I just hate enows! (Cos 'E knows everything)!
Some people just look through different coloured glasses. They're there- what you gonna do? As long as you know and the real people that matter know: who cares?
If they aren't interested in learning, then you don't have to worry about teaching. 
"Don't cast your pearls before swine...........". 
Keep on lovin your boy the way we all know you do.

PS: He looks great!!!!!!!!! 

Hey, good to have you back.


----------



## atomic (Jan 18, 2012)

Oh my gosh... he is just the most adorable thing <3 can I bring him home? Please? Me and Odyssey will look after him well! 

But seriously, he is a good looking dog. If he looked like a ripped filled out adult at 8 months it would be cause for concern. My girls ears still didn't know what they were doing at 8 months, lol



> I just hate enows! (Cos 'E knows everything)!


This is great; never heard this one before!


----------



## Blue_Nose_Bella (Jan 16, 2011)

I get that ALL THE TIME with my girl! People are just used to seeing fat unworked house pets not a real athletic looking dog  your boy looks fine for a pup.


----------



## Celestial88 (Mar 14, 2011)

A wise person once told me, "If someone calls your dog skinny, take it as a compliment."


----------



## Old_Blood (Jan 10, 2008)

He is creaking emaciated!!!!!

J/k

If you have an APBT you might as well get used to it. You can only try to educated people.

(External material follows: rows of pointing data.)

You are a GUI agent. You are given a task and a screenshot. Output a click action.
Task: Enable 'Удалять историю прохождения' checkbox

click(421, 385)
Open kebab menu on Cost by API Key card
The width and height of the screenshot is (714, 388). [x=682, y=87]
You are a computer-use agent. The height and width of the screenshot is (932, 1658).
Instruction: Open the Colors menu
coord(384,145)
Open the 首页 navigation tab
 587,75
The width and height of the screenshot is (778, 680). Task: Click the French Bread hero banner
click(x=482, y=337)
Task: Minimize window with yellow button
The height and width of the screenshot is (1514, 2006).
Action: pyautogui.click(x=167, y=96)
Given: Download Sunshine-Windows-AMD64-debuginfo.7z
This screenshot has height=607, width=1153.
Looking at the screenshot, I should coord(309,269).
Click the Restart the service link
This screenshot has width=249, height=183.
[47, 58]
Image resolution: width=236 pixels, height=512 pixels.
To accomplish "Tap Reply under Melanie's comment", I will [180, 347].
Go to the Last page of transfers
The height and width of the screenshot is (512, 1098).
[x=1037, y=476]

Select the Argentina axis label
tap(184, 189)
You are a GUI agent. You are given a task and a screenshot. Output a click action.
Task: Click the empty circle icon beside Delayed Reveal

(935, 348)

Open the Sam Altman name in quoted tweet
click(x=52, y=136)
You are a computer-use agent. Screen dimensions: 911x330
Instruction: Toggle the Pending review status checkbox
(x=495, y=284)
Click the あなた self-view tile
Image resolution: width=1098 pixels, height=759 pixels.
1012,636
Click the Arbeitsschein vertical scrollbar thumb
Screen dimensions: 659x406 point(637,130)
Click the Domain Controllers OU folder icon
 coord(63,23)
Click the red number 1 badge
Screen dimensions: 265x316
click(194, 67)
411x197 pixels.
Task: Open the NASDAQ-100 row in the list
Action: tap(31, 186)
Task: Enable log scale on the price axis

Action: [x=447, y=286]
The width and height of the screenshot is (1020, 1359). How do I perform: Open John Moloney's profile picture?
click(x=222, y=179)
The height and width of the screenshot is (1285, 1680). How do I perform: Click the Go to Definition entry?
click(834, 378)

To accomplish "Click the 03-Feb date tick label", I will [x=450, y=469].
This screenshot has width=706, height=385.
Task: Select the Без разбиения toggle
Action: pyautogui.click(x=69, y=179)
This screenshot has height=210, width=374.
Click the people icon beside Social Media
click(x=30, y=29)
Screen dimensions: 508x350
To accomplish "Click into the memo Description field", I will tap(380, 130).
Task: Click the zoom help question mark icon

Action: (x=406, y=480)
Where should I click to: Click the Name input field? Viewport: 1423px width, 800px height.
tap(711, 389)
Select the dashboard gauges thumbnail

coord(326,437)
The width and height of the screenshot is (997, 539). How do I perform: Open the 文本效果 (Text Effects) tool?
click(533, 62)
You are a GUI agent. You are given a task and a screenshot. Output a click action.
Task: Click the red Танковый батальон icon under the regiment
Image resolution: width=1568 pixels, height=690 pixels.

You will be hearing a lot he is skinny over his lifetime.


----------



## Indie (Sep 29, 2010)

between Indie's cropped ears and thin, muscular physique, I get the question "did you just rescue her?" a lot. Then when I tell them she's my show dog, and I've had her since 9 weeks.. they either open up and listen, or walk away just as ignorant as they were before.
As long as they don't call animal control, I could care less what they think.


----------



## PerfectPit (Aug 2, 2010)

OMG someone should call AC on you for starving that pup. lol He has a beautiful body and he will most likely fill out as he grows older by getting more muscular. Nice job keep it up.


----------



## ames (Jun 6, 2010)

Such a handsome boy! Just wait til your girl gets there and she starts to tone up as well. They will be surprised at what their dog used to look like I am sure!


----------



## EckoMac (Aug 25, 2010)

He's looking good. People tell me Ecko is skinny too. I keep him fit, not fat. LOL!


----------



## EL CUCO (Jul 25, 2011)

He's Looking good Rodrigo!


----------



## rodrigo (Jun 28, 2011)

thanks guys. yeah i cannot wait til hsi gf gets to us..... he has no idea how happy he is going to be. i just want to make him happy and they play so well and so hard that its great exercise that i cant provide him with my slow walks. 

i love him so much i cant express it properly


----------



## billy whizz (Dec 31, 2011)

my pals was like yours at that age hes around 18month now and it is muscled up big time just blew up with age and exercise.its a normal look for a dog hes age people want big dogs the min they are born lol


----------



## RomansDad (Jan 17, 2012)

He looks good to me. Very nice looking boy, forget what other people think.


----------